::: ENTRIES
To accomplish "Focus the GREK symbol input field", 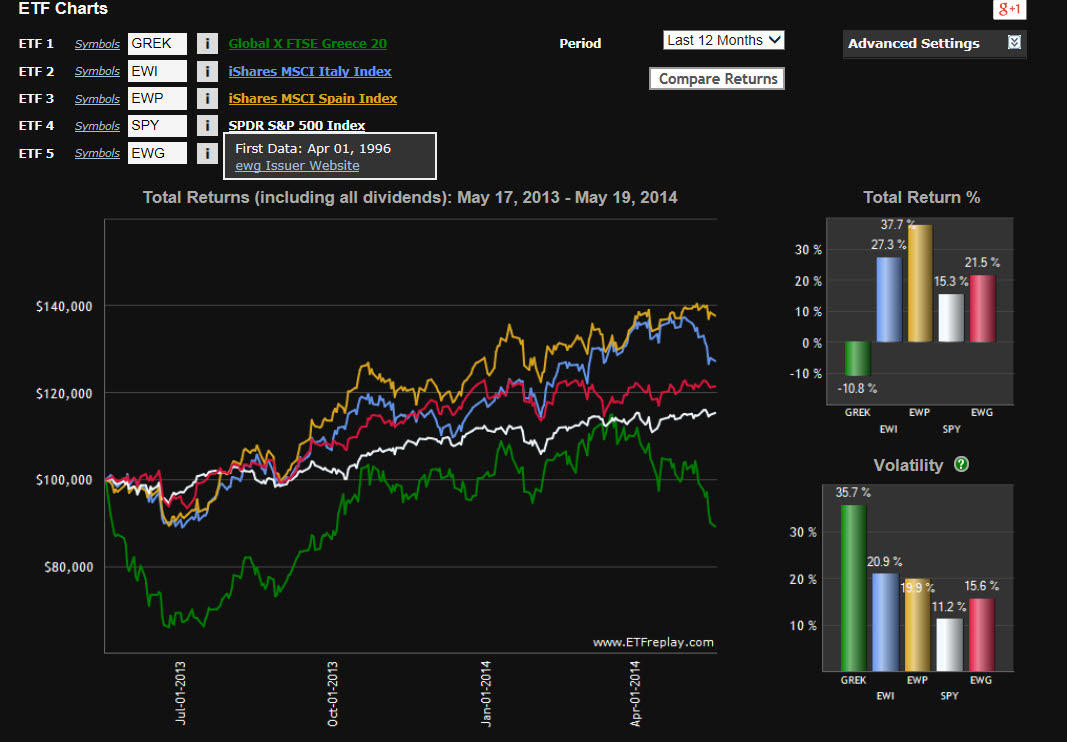I will 157,44.
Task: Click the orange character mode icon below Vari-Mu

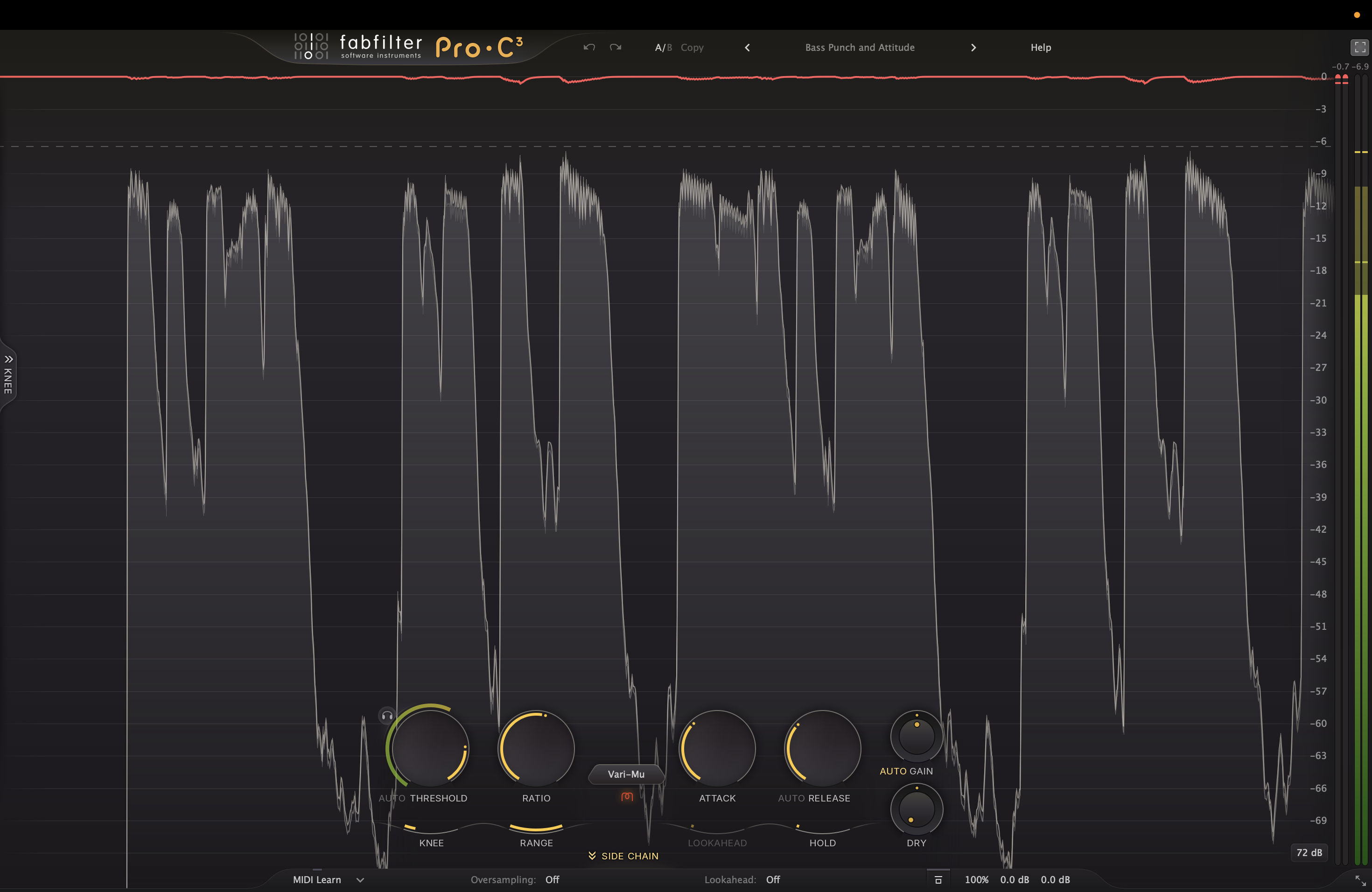Action: point(627,797)
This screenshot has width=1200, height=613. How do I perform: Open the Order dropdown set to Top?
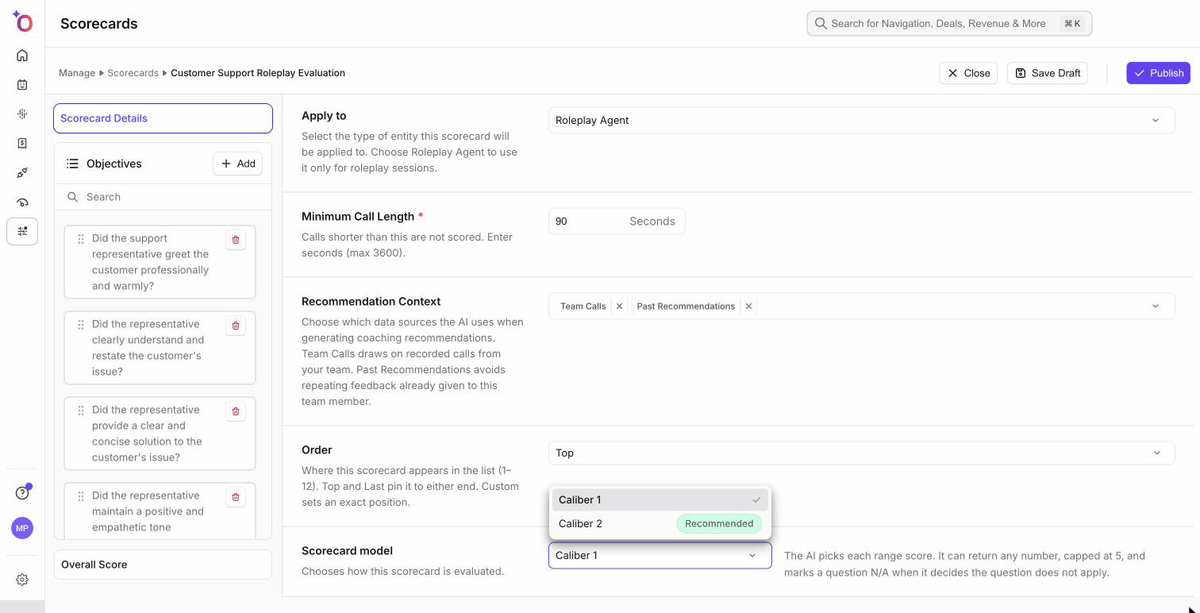coord(861,453)
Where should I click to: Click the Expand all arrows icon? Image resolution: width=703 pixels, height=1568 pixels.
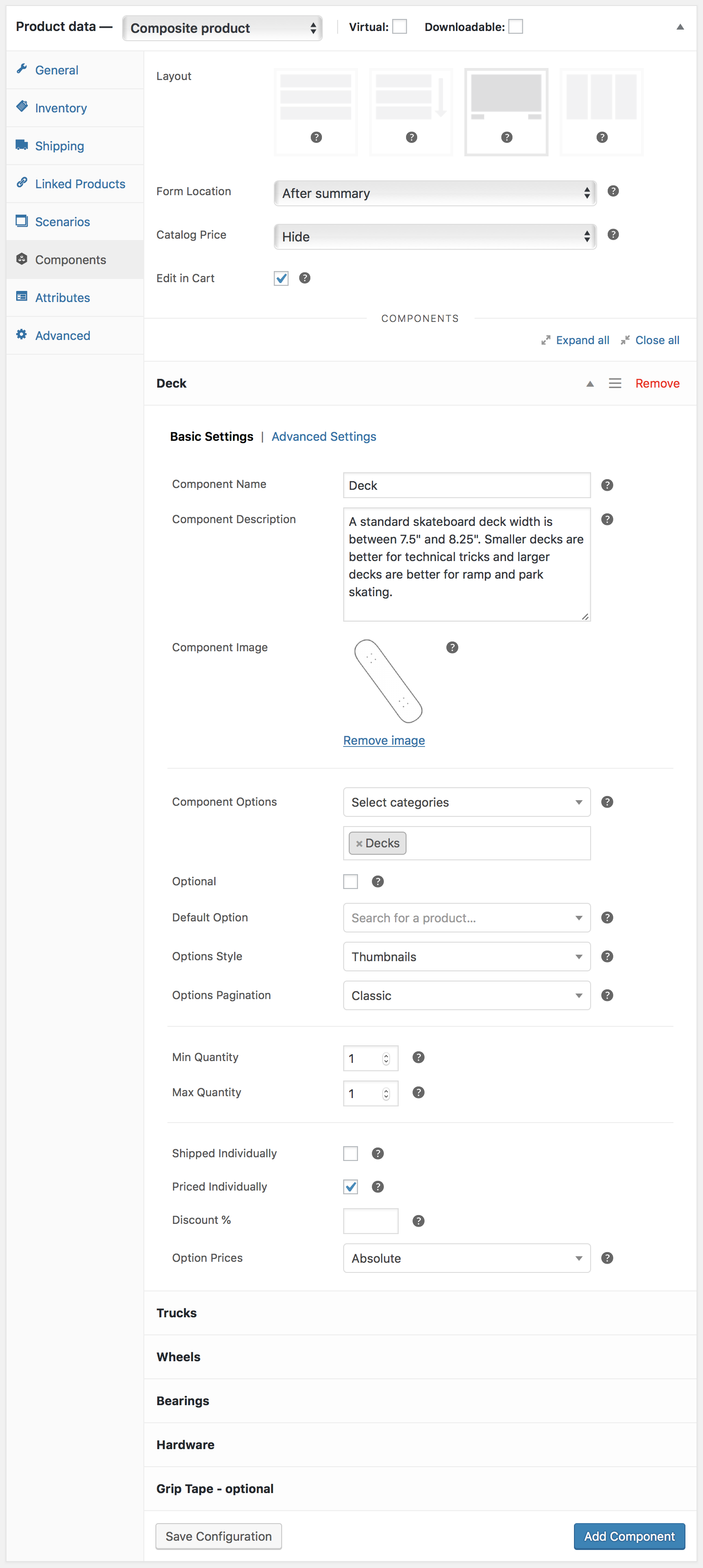pyautogui.click(x=546, y=340)
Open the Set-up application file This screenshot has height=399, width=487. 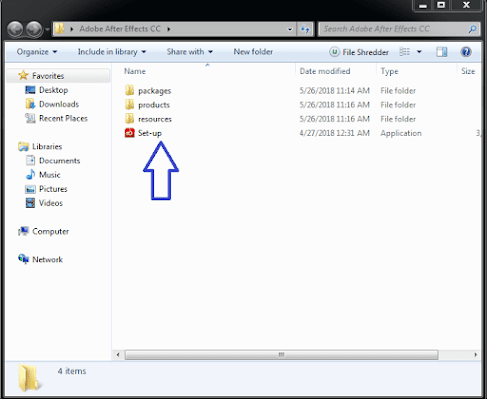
::::::
**WHAT TO WORK ON:**
Revise the lines starting at the one containing "This screenshot has width=1200, height=613." and ending at the last line, swapping "Order dropdown" for "Sort dropdown" and changing nothing else. Leave the pictures out of your answer.

**EXERCISE ANSWER:**
This screenshot has width=1200, height=613. How do I perform: Open the Sort dropdown set to Top?
coord(861,453)
Where should I click to: Click the Expand all arrows icon? Image resolution: width=703 pixels, height=1568 pixels.
pyautogui.click(x=546, y=340)
Open the Set-up application file This screenshot has height=399, width=487. 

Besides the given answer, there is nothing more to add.